Voldman’s awards and honors include a National Science Foundation (NSF) CAREER award, an American Chemical Society (ACS) Young Innovator Award, a Bose Fellow grant, MIT’s Jamieson Teaching Award, a Louis D. Smullin (’39) Award for Teaching Excellence from EECS, a Frank Quick Faculty Research Innovation Fellowship from EECS, an IEEE/ACM Best Advisor Award, and awards for posters and presentations at international conferences. Voldman succeeds Ozdaglar as ADH.
Nancy Lynch, the NEC Professor of Software Science and Engineering, also heads the Theory of Distributed Systems research group in CSAIL.
She is known for her fundamental contributions to the foundations of distributed computing. Her work applies a mathematical approach to explore the inherent limits on computability and complexity in distributed systems. Her best-known research is the FLP impossibility result for distributed consensus in the presence of process failures. Other research includes the I/O automata system modeling frameworks. Her recent work focuses on wireless network algorithms and biological distributed algorithms.

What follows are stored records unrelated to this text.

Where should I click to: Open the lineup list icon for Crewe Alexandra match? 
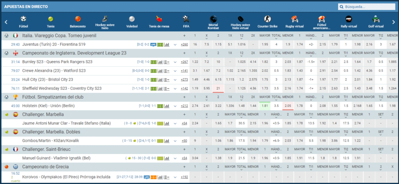(x=166, y=71)
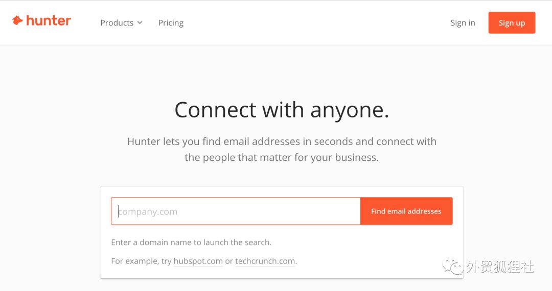
Task: Click the WeChat watermark icon
Action: click(x=453, y=266)
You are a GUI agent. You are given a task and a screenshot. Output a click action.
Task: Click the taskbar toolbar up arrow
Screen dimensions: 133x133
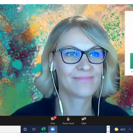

Lynch has written or co-written hundreds of research articles. She is the author of the textbook “Distributed Algorithms” and co-author of “Atomic Transactions” and “The Theory of Timed I/O Automata.” She is an ACM Fellow, a Fellow of the American Academy of Arts and Sciences, and a member of the National Academy of Science and the National Academy of Engineering. She has received the Dijkstra Prize twice, the van Wijngaarden prize, the Knuth Prize, the Piore Prize, and the Athena Prize.
A member of the MIT faculty since 1982, Lynch has supervised 30 PhD students and similar numbers of master’s-degree candidates and postdoctoral associates, many of whom have themselves become research leaders. She received a bachelor’s degree from Brooklyn College and a PhD from MIT, both in mathematics.